I read, but lightly, and without pressure. The fiction focused on families (Katherine Heiny’s funny and touching Standard Deviation and Elizabeth Taylor’s classy In a Summer Season) but also Modern Mindfulness by Rohan Gunatillake, a book that promises to teach you “how to be more relaxed, focused and kind while living in a fast, digital always on world”. I didn’t get very far with that one; in some ways, not reading, not doing anything was the most mindful thing to do.
Because it was just my husband and me, I felt few social obligations. We spent some time finding a few delicious things to eat at our AirBnB, but we largely ate in simple cafes and restaurants. What I did in the way of "housework", I was happy to do. Otherwise, my time was really my own, without any tug to see what others were up to, or try to engage them with my filtered shots of cappuccino or a glass of rose.
When I got back to the UK I read an Atlantic monthly piece by psychology professor Jean Twenge about the effect of smartphone usage on teens. Specifically “Teens who spend more time than average on screen activities are more likely to be unhappy, and those who spend more time than average on non-screen activities are more likely to be happy”.

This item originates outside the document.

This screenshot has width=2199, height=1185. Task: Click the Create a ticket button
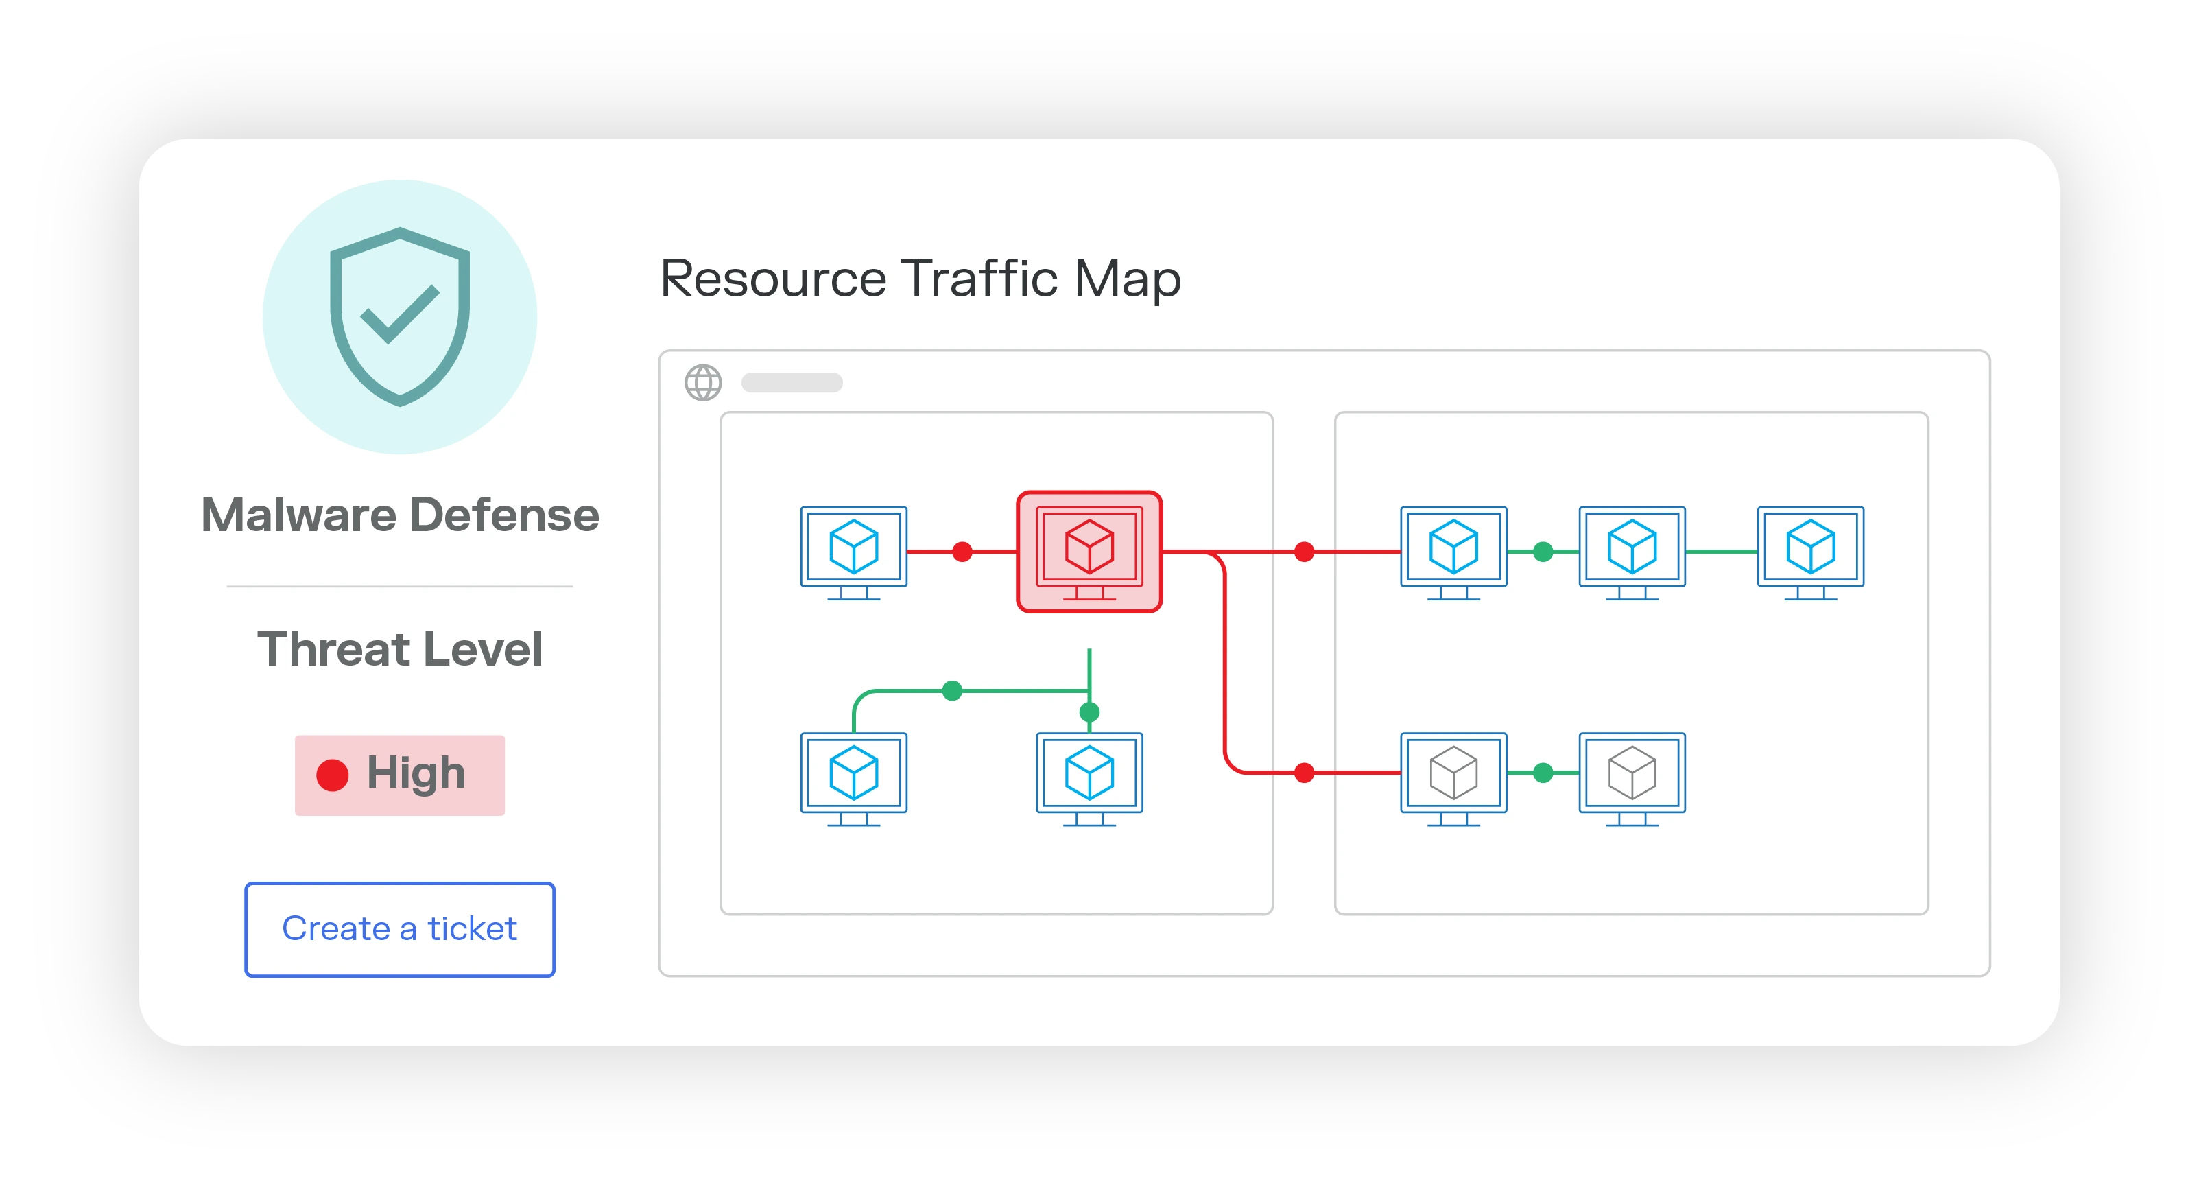pyautogui.click(x=399, y=929)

What counts for teens is also true for adults. It wasn’t enough to leave home and work and my familiar surroundings and stay for seven nights in Croatia. I also had to disengage from my iPhone. And it worked. My pre-occupation with what it could produce —- emails, updates, gossip, news — could get perilously close to addiction. But without it, the tension melted away. I felt relaxed, and I felt truly, honestly happy in my own skin.